Why do we Dream?

Sleep. It is something we all need (some more than others) and we’ve all woken up remembering a strange dream from the night before. After having a series of bizarre dreams myself, I wanted to know more about why we dream in the first place. What’s the science of dreaming?

Sleeping is as essential as food and water to our health, and getting enough of it is vital. Sleep is important for numerous brain functions, including communication between nerve cells in the brain (i.e. neurons) and may even help to remove toxins which build up in our brains while we’re awake. Despite this, the biological need for sleep is still largely unknown even though various conditions occur when you are deprived of it or have poor quality of sleep (e.g. high blood pressure, diabetes, depression, obesity etc.). In total, six areas of the brain are affected during sleep: the hypothalamus, brain stem, thalamus, pineal gland, basal forebrain, and amygdala.brain_workout

Our sleep has 5 stages, organised into 2 main stages: non-REM and REM (i.e. rapid eye movement). In a typical night, you will cycle through these stages numerous times, with longer periods of REM occurring towards the morning. Stage 3 of the non-REM is our deepest sleep; we need it to feel refreshed, slowing our heart rate and breathing, and relaxing our muscles. REM however, is a lighter form of sleep when our brain wave activity increases closer to that observed when we are awake. Our breathing, heart rate and blood pressure increase during this period too. REM is the period when most of our dreaming occurs, and as we age we spend less time in REM and therefore, less time dreaming.
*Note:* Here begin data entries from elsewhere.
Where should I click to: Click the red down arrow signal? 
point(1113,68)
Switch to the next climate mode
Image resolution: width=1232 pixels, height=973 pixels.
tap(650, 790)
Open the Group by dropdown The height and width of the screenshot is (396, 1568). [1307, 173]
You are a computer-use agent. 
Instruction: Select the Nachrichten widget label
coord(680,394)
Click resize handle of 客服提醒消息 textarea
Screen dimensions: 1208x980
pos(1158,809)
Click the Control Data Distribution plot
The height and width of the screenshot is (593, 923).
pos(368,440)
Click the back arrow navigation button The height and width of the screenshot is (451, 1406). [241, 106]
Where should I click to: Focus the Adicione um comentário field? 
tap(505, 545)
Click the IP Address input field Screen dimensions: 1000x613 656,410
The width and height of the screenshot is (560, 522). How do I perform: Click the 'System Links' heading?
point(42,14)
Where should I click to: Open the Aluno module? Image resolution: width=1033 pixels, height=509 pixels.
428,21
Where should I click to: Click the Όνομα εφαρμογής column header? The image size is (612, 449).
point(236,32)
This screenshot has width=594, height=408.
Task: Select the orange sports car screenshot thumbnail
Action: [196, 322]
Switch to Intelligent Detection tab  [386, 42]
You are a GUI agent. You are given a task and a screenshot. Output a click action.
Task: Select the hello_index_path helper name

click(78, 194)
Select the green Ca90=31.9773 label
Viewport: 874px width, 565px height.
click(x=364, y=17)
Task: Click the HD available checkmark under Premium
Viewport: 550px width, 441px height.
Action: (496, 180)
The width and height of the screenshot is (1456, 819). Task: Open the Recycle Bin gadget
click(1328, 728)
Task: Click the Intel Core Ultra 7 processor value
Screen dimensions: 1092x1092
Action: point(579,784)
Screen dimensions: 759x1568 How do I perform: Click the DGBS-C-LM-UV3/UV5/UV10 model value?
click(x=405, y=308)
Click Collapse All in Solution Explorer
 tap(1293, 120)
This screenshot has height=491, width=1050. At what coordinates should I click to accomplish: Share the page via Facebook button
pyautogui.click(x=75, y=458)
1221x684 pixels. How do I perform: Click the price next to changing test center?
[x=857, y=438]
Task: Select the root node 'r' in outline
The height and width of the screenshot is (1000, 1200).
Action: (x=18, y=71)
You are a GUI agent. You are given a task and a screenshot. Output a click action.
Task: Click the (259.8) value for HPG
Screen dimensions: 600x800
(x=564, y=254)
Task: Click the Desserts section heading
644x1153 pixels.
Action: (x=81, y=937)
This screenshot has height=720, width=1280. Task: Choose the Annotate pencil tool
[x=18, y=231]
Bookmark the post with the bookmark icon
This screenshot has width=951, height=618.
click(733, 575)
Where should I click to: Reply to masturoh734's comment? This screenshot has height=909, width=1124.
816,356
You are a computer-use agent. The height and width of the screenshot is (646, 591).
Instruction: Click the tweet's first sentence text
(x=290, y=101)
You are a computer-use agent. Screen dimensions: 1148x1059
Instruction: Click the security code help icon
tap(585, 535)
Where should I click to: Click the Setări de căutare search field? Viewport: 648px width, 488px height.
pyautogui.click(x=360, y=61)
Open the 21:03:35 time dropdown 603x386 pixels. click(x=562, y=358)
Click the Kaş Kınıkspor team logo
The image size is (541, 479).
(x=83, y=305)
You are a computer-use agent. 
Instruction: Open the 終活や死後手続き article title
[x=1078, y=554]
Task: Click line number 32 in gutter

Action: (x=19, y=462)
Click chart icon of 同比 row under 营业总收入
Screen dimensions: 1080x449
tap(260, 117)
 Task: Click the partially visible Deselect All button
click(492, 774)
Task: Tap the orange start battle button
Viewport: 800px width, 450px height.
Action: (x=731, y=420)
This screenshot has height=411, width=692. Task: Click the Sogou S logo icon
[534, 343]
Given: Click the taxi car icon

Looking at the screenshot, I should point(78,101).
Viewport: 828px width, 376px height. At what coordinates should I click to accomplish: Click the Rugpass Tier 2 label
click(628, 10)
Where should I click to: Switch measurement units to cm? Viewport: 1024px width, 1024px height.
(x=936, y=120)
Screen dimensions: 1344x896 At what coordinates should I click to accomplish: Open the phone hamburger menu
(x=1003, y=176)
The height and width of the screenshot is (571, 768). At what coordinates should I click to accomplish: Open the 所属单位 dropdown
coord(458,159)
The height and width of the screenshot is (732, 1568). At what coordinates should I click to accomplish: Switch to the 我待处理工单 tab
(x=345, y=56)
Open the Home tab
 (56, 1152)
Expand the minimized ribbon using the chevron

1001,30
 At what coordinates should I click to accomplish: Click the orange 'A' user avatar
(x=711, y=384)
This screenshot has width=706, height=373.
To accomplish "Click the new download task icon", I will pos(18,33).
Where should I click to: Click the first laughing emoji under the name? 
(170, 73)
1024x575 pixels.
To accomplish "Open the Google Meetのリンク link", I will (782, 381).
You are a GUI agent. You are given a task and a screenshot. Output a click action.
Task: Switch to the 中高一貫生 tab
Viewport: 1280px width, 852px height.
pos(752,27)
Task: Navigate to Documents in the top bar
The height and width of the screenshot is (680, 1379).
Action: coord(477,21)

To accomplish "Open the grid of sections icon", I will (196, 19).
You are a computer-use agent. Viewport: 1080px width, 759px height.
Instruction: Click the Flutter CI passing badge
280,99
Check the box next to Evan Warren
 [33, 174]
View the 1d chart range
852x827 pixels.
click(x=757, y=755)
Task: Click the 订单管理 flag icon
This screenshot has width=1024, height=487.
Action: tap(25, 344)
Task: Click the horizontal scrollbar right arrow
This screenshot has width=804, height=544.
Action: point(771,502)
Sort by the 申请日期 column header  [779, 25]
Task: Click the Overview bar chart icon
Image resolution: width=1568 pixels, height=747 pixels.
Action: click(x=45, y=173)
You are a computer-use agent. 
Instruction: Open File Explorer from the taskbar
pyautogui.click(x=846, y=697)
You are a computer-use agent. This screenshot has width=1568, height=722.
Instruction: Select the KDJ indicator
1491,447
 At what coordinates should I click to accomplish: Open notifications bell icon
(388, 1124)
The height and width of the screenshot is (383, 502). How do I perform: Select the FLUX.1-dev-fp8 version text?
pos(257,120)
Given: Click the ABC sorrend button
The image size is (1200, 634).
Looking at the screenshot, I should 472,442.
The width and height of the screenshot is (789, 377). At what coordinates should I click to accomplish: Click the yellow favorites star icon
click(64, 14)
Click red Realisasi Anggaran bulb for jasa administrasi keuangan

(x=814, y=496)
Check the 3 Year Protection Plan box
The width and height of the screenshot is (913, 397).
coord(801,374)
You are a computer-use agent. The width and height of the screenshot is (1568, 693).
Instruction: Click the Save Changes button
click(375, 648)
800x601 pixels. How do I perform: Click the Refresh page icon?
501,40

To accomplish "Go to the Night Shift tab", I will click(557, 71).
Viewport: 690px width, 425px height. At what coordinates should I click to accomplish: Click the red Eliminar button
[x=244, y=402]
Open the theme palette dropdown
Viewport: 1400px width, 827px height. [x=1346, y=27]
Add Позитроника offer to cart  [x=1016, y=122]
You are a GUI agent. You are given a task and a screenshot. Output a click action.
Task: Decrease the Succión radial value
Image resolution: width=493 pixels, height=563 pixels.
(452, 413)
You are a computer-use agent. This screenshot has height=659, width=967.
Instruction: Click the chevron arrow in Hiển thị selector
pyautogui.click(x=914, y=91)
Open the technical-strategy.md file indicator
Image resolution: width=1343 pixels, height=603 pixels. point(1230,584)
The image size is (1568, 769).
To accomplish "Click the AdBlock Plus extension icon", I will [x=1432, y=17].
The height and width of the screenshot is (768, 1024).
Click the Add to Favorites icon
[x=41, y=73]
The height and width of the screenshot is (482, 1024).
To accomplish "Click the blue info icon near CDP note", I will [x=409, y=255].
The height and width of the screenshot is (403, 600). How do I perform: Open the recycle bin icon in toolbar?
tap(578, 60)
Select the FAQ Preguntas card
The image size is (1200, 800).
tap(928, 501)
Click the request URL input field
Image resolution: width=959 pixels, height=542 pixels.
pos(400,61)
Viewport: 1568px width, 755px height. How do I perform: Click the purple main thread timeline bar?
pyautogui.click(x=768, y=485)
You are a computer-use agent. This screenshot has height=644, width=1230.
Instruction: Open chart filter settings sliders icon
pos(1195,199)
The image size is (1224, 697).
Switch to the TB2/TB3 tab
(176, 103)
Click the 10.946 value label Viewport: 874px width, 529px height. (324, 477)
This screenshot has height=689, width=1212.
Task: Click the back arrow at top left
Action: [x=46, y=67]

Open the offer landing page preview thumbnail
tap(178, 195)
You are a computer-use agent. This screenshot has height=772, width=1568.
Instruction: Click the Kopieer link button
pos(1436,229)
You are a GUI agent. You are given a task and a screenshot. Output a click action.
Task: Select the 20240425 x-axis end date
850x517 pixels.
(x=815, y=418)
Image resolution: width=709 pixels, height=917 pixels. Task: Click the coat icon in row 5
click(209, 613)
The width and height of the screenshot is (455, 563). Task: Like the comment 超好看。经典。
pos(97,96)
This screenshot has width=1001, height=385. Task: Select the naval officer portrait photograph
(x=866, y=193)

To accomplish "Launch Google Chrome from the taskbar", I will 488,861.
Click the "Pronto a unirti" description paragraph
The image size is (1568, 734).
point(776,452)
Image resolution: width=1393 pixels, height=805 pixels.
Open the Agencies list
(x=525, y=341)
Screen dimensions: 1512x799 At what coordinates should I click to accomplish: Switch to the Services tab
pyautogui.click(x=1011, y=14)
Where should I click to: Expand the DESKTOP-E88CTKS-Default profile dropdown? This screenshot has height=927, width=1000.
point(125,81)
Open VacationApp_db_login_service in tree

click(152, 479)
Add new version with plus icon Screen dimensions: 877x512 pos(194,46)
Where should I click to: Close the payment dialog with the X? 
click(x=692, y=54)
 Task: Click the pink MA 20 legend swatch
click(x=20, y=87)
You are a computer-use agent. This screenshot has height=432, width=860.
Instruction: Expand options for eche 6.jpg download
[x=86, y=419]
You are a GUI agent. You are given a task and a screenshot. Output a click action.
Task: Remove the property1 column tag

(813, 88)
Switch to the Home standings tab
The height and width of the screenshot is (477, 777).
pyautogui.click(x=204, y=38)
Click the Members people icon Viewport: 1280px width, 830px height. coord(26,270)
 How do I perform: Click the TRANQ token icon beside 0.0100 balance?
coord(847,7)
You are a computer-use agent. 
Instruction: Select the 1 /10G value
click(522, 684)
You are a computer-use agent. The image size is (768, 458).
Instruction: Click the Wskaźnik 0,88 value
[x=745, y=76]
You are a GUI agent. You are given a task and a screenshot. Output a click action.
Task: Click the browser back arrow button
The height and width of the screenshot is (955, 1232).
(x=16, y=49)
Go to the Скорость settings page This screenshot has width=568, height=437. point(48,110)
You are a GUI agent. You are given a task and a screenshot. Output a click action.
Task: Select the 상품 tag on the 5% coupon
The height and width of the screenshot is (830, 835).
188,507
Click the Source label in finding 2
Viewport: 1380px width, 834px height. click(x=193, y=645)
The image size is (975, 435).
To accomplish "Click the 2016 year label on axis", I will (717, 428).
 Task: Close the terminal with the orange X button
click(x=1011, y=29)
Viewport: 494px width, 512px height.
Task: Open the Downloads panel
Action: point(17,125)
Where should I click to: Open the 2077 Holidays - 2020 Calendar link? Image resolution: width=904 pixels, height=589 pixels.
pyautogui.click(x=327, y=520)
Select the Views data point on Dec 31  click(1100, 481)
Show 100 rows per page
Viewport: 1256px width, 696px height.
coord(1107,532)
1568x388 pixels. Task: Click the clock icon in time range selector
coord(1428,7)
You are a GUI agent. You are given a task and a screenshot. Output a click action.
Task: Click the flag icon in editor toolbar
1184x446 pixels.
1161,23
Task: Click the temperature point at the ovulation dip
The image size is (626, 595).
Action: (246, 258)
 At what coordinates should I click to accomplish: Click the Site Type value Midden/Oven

There are thousands of websites which claim that they can tell you what your strange dream about dog walking in space meant, but why do we dream in the first place and is there any meaning behind them? We spend ~2 hours a night dreaming and most dreams last around 3 mins (that’s a lot of dreams every night). Although most dreams occur during REM, we do dream throughout the night. Despite the 2 hours we spend frolicking in our imagination, we are unlikely to remember many of the dreams we have had. We cannot be sure exactly why we dream, but it is thought that dreaming may aid us in processing our emotions and events from the day as they invade our subconscious. For example, when I am under more pressure or am stressed, my dreams can become vivid and frightening, like a warning that I’m under too much pressure.dreams_4

Our ability to recall our dreams varies between individuals, but a study showed those with low frequency theta waves observed in their frontal lobes, were more likely to recall their dreams. Increased activity in this area of our brain is linked to how well we can recall things that have happened to us (i.e. episodic memories). So those of us who have heightened activity in the frontal lobe and can recall our dreams, are more likely to remember our episodic memories from the day too.dreams_3

Even though it is not 100% known why we dream, there are a few hypothesise: (1) dreams are a way for our brain to organise all the things it has encountered that day. From an advert you noticed on a bus, to the important event you’re organising, it is possible dreams are part of our brain processing long-term memories. Studies have shown that people who are learning have more dreams than those who are not. (2) Dreams may reflect our emotional state. Our brains focus hard all day to make sure we perform small and big tasks, but at night it can slow down as there is less to focus on. During our dream cycles, emotions we have incurred during the day may pop up, causing us to have stressful, joyful, sad, shocking (etc.) dreams. (3) It is also possible however, that dreams are completely pointless, serving absolutely no purpose and are just a byproduct of our brain firing whilst we sleep.dreams_2

Sleep is fundamental to us being able to function in our day to day lives. Without sleep we can become susceptible to disease and obviously very grumpy, amongst other things. Some people believe that with training we can control our dreams, while some believe that they are completely meaningless. Whatever your opinion, whilst our brains remain a relative mystery, we are unlikely to understand the purpose of having dreams. Maybe science will have the answer one day and I’ll finally understand why I used to dream about being chased into a toilet by a terrifying jester. Happy dreaming.